The shift to 10-year passports was a popular move but it came with a price tag of around $450 each, compared with $135 for a five-year equivalent.
The solution for Internal Affairs Minister Peter Dunne: using asset sales proceeds to subsidise the rollout.
Around $23 million from the asset sales proceeds fund -- dubbed The Future Investment Fund -- was diverted to what is called the 'Passports Memorandum Account', which allowed 10-year passports to be give a $185 price tag.
"The important issue in my mind was to get the 10-year passport introduced and to get it introduced at a cost that was affordable for all New Zealanders," Mr Dunne says.
"It's been an extraordinary success, there's been a massive uptake, and I think most Kiwis would say 'well done'.
"Treasury was at one stage recommending a cost of around $450 per passport which would have been absurd, astronomical and unacceptable."

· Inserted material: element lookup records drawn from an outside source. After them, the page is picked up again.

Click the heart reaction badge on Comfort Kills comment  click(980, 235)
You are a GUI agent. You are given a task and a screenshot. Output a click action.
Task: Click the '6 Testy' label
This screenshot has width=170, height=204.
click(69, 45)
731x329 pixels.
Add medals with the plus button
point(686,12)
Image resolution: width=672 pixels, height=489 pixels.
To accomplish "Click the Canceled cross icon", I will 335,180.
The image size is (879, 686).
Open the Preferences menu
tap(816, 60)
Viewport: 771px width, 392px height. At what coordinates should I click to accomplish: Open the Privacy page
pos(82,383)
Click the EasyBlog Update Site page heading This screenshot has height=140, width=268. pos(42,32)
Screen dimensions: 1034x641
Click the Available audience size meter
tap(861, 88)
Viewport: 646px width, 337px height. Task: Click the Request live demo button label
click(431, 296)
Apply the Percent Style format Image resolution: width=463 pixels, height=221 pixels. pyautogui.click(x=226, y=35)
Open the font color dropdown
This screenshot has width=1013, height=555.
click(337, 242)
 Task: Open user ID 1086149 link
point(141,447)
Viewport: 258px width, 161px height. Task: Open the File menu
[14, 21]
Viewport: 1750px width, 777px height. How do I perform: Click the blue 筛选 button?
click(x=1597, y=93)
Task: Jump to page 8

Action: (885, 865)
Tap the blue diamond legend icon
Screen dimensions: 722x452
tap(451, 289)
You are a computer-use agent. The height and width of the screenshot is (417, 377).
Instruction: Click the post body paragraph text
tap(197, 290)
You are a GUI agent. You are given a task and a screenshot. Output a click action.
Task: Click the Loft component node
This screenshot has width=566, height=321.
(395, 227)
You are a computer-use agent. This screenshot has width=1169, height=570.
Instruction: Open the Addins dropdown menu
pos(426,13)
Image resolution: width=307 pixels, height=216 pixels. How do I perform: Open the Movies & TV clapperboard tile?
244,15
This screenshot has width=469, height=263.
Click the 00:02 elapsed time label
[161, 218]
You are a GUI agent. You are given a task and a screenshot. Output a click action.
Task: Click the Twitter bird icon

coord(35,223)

It's infuriated New Zealand First leader Winston Peters, who says National has broken its promise to spend the proceeds on schools, health and transport.
"Billions of dollars, taken under people's noses, to a cause which they were asked in 2011 to vote to partially sell these state assets, and 'don't worry about it, the money's going on these things'. And they never kept their word.
"There's something going on in American politics, and we're starting to see it here too. The system is beginning to be seen as rotten."
He says National's used the proceeds as a slush fund -- a slush fund that's now run dry.